While talking, they had arrived at the cross pond.

"Look," said the father, pointing out the swan, who rose in a fury, beat his wings, and hissed. "What is the matter with him?"

"The matter is that the white hue of my habit infuriates him."

"Ah! and why?"

"I do not know; perhaps he wants to be the only one who is white here; he spares the lay brothers, while as for a father . . . wait, you will see."

And the guest-master walked quietly towards the swan.

"Come," he said to the angry creature, who splashed him with water; and he held out his hand which the swan snapped.

"See," said the monk, showing the mark of a red pinch printed on the flesh.

And he smiled, holding his hand, and quitted Durtal, who asked himself whether, in acting thus, the Trappist were not wishing to inflict on himself some corporal punishment to atone for some distraction the evening before; some peccadillo.

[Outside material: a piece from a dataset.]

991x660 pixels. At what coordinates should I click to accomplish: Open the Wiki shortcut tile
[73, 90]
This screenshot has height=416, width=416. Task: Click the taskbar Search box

"That stroke of the beak must have pinched him horribly, for the tears came into his eyes. How could he expose himself with joy to such a bite?"

And he remembered that one day at the office of None, one of the young monks made a mistake in the tone of an antiphon; at the moment that the office ended, he knelt before the altar, then he lay his whole length on the tiles on his face, his mouth pressed on the ground, till the stroke of the prior’s bell gave him the order to get up.

This was a voluntary punishment for a negligence committed, a forgetfulness. Who knows whether Father Etienne did not in his turn punish himself for a thought he deemed to border on sin, in getting himself thus pinched?

He consulted the oblate on the point in the evening, but M. Bruno contented himself with a smile, without answering.

And when Durtal spoke to him of his speedy departure for Paris, the old man shook his head.

"Considering," he said, "the fear and the discomfort that Communion caused you, you would act wisely if you approach the Holy Table immediately on your return."

And seeing that Durtal did not reply, but hung his head,

"Believe a man who has known these trials; if you do not force yourself while you are still under the warm impression of La Trappe, you will float between desire and regret without advancing; you will be ingenious in discovering excuses for not making your confession; you will try to think it impossible to find in Paris an abbd who understands you. Now allow me to assure you nothing is more false. If you desire an expert and easy confidant, go to the Jesuits; if you wish above all a zealous-souled priest, go to St. Sulpice.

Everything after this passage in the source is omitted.